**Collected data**
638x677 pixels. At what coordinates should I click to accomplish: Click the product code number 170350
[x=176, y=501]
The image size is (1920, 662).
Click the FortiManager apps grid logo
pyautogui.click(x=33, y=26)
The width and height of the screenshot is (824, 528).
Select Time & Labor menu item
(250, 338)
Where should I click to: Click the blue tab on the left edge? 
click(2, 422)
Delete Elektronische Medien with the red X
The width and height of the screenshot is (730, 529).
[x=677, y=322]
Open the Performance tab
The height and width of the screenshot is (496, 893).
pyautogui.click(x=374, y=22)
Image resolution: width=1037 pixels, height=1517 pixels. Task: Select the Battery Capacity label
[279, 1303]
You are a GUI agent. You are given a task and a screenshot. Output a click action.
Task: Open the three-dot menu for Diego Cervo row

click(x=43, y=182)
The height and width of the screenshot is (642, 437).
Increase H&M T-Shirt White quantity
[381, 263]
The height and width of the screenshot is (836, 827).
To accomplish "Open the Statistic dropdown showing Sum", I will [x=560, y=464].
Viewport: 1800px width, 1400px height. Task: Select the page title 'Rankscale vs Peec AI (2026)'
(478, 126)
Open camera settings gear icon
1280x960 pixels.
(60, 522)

**PROBLEM TO WORK ON**
Take the line holding "The height and width of the screenshot is (836, 827)." and all lines after it through the end of the data, and set them down exactly.

**FINAL ANSWER**
The height and width of the screenshot is (836, 827).
To accomplish "Open the Statistic dropdown showing Sum", I will [x=560, y=464].
Viewport: 1800px width, 1400px height. Task: Select the page title 'Rankscale vs Peec AI (2026)'
(478, 126)
Open camera settings gear icon
1280x960 pixels.
(60, 522)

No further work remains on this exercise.